(WHAT THE TASK ASKS) Each line of the data below from the one holding "Focus the Steam账号 input field" to the one holding "Viewport: 1842px width, 1152px height.", inclusive, is to be reproduced exactly; no other line belongs in the answer.

Excerpts from a dataset:
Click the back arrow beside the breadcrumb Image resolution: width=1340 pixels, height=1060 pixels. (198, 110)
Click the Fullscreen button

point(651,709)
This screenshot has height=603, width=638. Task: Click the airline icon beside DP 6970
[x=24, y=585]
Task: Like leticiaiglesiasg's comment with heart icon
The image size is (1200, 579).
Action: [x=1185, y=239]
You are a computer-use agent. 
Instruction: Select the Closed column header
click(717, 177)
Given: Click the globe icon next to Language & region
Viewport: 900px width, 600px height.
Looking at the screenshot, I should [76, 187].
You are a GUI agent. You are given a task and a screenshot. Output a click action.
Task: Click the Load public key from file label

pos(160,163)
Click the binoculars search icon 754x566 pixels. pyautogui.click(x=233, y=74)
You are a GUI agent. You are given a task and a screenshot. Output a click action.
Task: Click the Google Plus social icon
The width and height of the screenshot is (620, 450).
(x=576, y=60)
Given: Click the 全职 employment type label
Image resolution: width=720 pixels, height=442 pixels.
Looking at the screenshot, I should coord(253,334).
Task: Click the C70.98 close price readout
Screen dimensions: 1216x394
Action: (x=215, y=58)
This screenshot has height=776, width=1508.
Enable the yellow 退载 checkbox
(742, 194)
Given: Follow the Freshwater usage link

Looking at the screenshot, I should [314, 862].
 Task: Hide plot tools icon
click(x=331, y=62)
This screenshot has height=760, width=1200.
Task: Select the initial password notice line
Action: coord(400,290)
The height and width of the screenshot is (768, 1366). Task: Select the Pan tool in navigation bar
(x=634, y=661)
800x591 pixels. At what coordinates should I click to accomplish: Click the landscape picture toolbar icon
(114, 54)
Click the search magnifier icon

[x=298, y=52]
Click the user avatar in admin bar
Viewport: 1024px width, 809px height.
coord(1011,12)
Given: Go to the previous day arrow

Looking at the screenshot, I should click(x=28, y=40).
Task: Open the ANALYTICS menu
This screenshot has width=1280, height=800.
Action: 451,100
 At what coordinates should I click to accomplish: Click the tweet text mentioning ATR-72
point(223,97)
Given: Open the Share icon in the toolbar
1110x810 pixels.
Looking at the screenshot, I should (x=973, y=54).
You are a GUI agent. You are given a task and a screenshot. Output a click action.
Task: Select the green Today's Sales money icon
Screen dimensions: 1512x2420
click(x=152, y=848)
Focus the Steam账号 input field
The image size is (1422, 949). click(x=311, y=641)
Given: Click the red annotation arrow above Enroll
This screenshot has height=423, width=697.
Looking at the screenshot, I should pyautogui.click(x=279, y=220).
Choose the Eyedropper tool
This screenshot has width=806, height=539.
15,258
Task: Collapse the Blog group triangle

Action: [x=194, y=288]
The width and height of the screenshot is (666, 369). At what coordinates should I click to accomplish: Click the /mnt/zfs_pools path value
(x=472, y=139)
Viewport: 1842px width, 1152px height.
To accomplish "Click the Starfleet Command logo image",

(OUTPUT)
Focus the Steam账号 input field
The image size is (1422, 949). click(x=311, y=641)
Given: Click the red annotation arrow above Enroll
This screenshot has height=423, width=697.
Looking at the screenshot, I should pyautogui.click(x=279, y=220).
Choose the Eyedropper tool
This screenshot has width=806, height=539.
15,258
Task: Collapse the Blog group triangle

Action: [x=194, y=288]
The width and height of the screenshot is (666, 369). At what coordinates should I click to accomplish: Click the /mnt/zfs_pools path value
(x=472, y=139)
Viewport: 1842px width, 1152px height.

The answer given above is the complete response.